I didn't want to blog about Rep. Virgil B. Goode's (R-VA 5th) bizarre declaration that a Muslim Congressman should not be allowed to swear on the Koran in the unofficial, "photo-op" ceremony, and that it's connected to a coming Mulim majority created by illegal immigration, until there was some confirmation that the letter to constituents was real and had not been penned by a mischievous staffer or while Goode was suffering from a deranging illness. According to the Richmond Times-Dispatch, Goode's press aide Linwood Duncan says, "He stands by the letter." I frankly hadn't realized that Goode either is this nuts or (to use my version of Hanlon's Razor) thinks his constituents are this nuts and that this is a good way to solidify his position with them. Goode migrated to the right as many Southern politicians have: he was a Democrat in the 1998 election, an independent when I knocked on doors to ask people not to vote for him in 2000, and has been listed as a Republican in the last three elections. It's a sensible move, as his district mostly is conservative, aside from the chunk that is Charlottesville liberal. But I certainly never got the impression in four years of living in the area that a majority of residents were so intolerant or uninformed as to applaud the sentiments Goode expresses:
Thank you for your recent communication. When I raise my hand to take the oath on Swearing In Day, I will have the Bible in my other hand. I do not subscribe to using the Koran in any way. The Muslim Representative from Minnesota was elected by the voters of that district and if American citizens don’t wake up and adopt the Virgil Goode position on immigration there will likely be many more Muslims elected to office and demanding the use of the Koran. We need to stop illegal immigration totally and reduce legal immigration and end the diversity visas policy pushed hard by President Clinton and allowing many persons from the Middle East to come to this country. I fear that in the next century we will have many more Muslims in the United States if we do not adopt the strict immigration policies that I believe are necessary to preserve the values and beliefs traditional to the United States of America and to prevent our resources from being swamped. The Ten Commandments and “In God We Trust” are on the wall in my office. A Muslim student came by the office and asked why I did not have anything on my wall about the Koran. My response was clear, “As long as I have the honor of representing the citizens of the 5th District of Virginia in the United States House of Representatives, The Koran is not going to be on the wall of my office.”In fairness to Rep. Goode, those who keep pointing out that Rep.-elect Ellison is not an immigrant are missing what probably was meant by "The Muslim Representative from Minnesota was elected by the voters of that district and if American citizens don’t wake up and adopt the Virgil Goode position on immigration there will likely be many more Muslims elected to office and demanding the use of the Koran." Goode most likely was referring to Ellison's having been elected from a district that has a growing Muslim population -- albeit more from Somalia and Ethiopia than the Middle East -- and one that has been in conservative news lately. Goode fears that a Muslim in Congress is a harbinger of the day when Muslims are sufficiently large in number as to destroy "the values and beliefs traditional to the United States of America."
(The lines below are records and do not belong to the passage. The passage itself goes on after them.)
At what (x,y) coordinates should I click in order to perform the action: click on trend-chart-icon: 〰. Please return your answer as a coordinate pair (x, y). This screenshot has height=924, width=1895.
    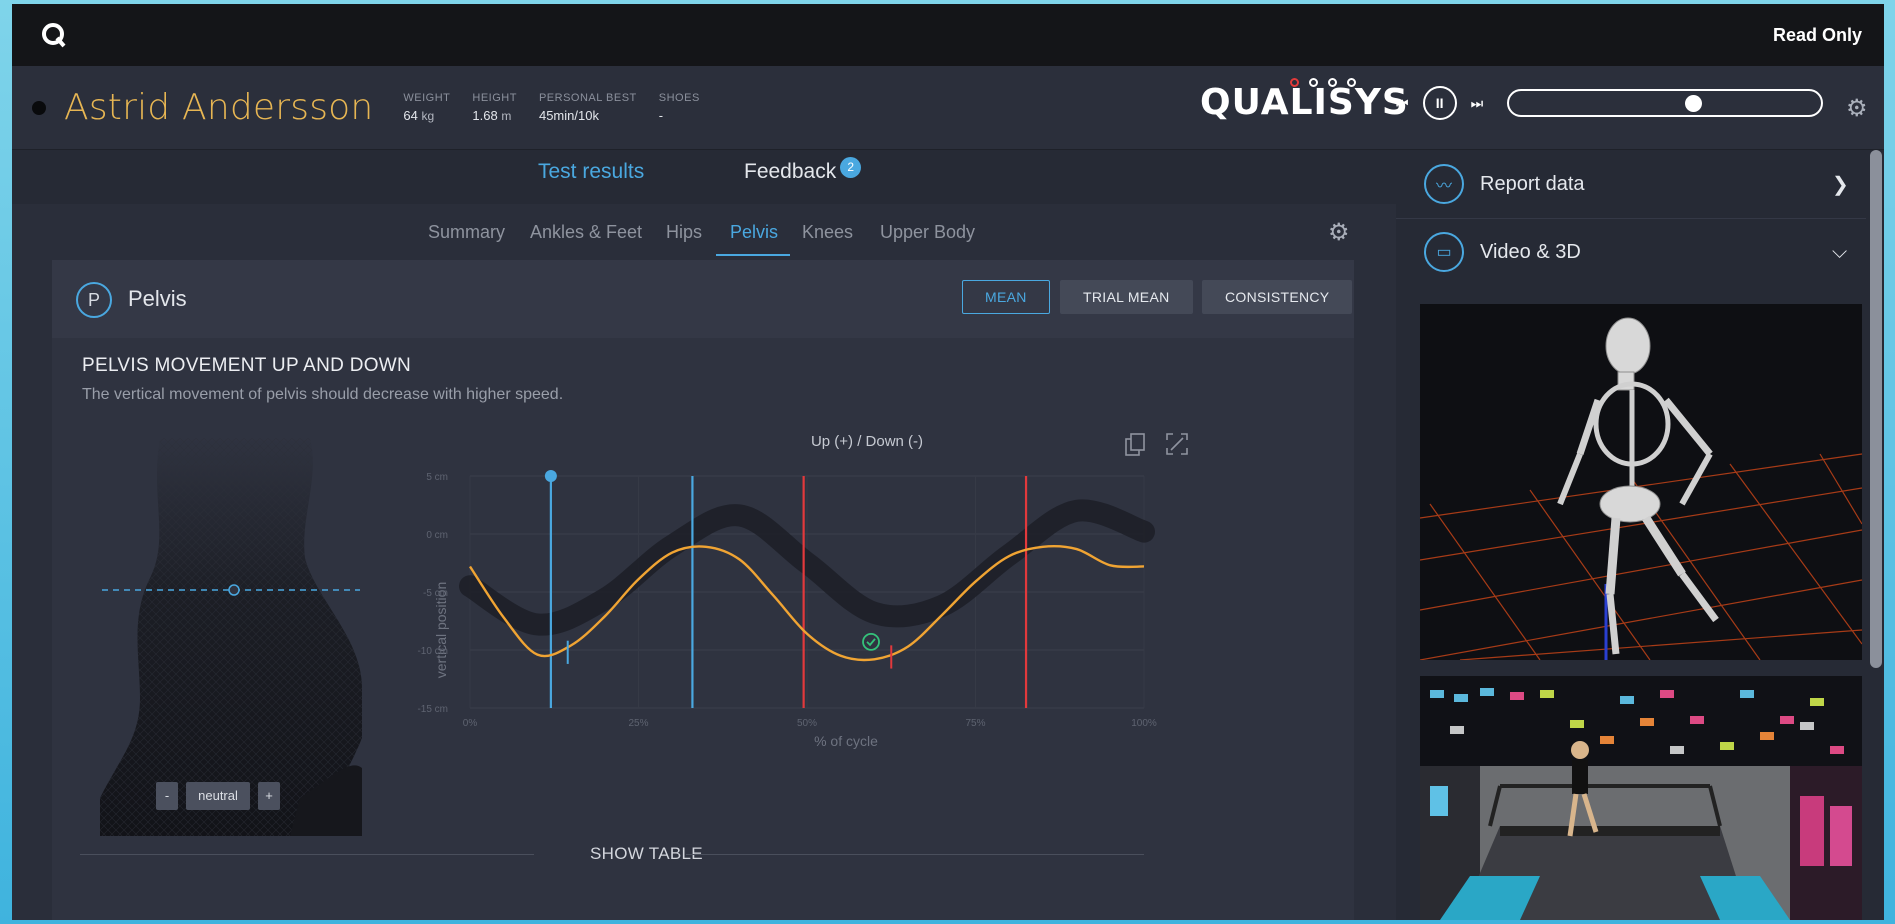
    Looking at the image, I should click on (1444, 184).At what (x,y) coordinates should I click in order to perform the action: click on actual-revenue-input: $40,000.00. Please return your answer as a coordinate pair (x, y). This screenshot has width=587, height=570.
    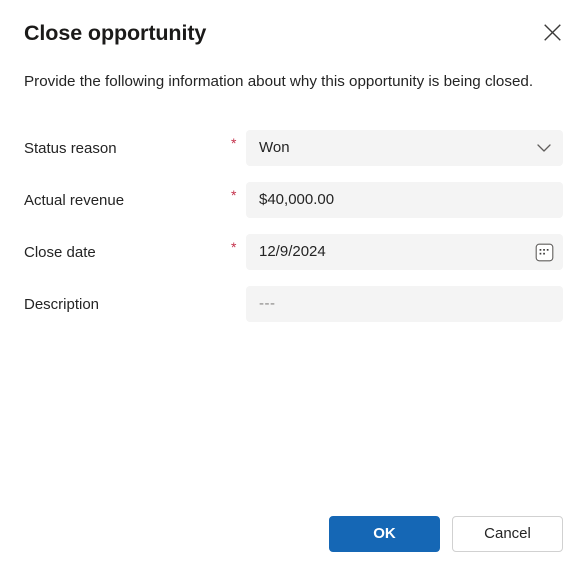
    Looking at the image, I should click on (404, 200).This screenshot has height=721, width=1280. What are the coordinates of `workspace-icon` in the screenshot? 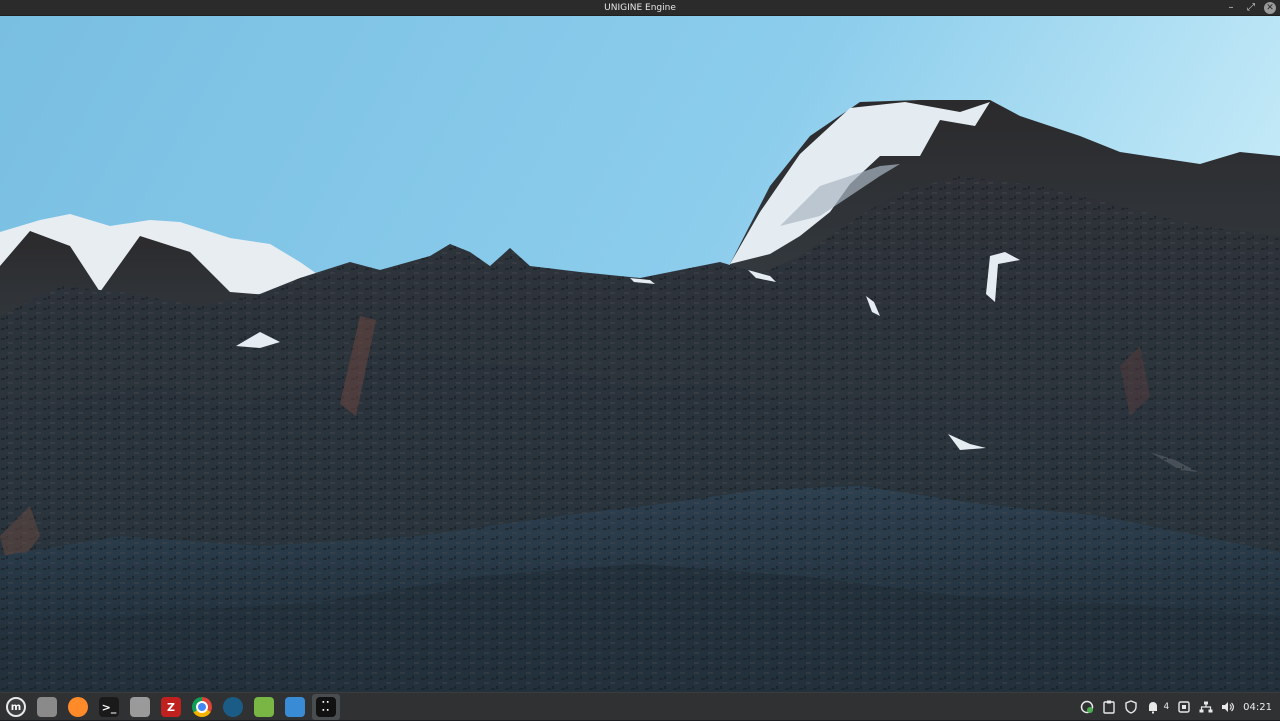 It's located at (1184, 707).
Again, in right-wing media this hardly is an uncommon concern; opposition to Ellison's swearing on the Koran was touched off by Dennis Prager, whose idea of a compromise was "The Bible is the repository of our values, not the Constitution... and I'm asking him to honor that and include the Bible along with the Koran." However, I'm surprised that Goode's press folks haven't followed the matter closely enough to realize that even among Republicans, Prager's position is a fairly marginal one; he has been disagreed with by everyone from Sen. Norm Coleman to Rep. Tom Tancredo (a prominent immigration opponent) to several of his fellow conservative columnists.
While illegal immigration is of concern to voters, albeit more in Northern Virginia than in the southeast, I suspect that like Sen. George Allen, Rep. Goode has overestimated the xenophobia of his audience. There are some plausible fears for him to fan, such as that of Border Agents unable to do their jobs, or a U.S. too closely linked to Canada and Mexico, but terror of an Islamic horde overrunning America isn't one of them.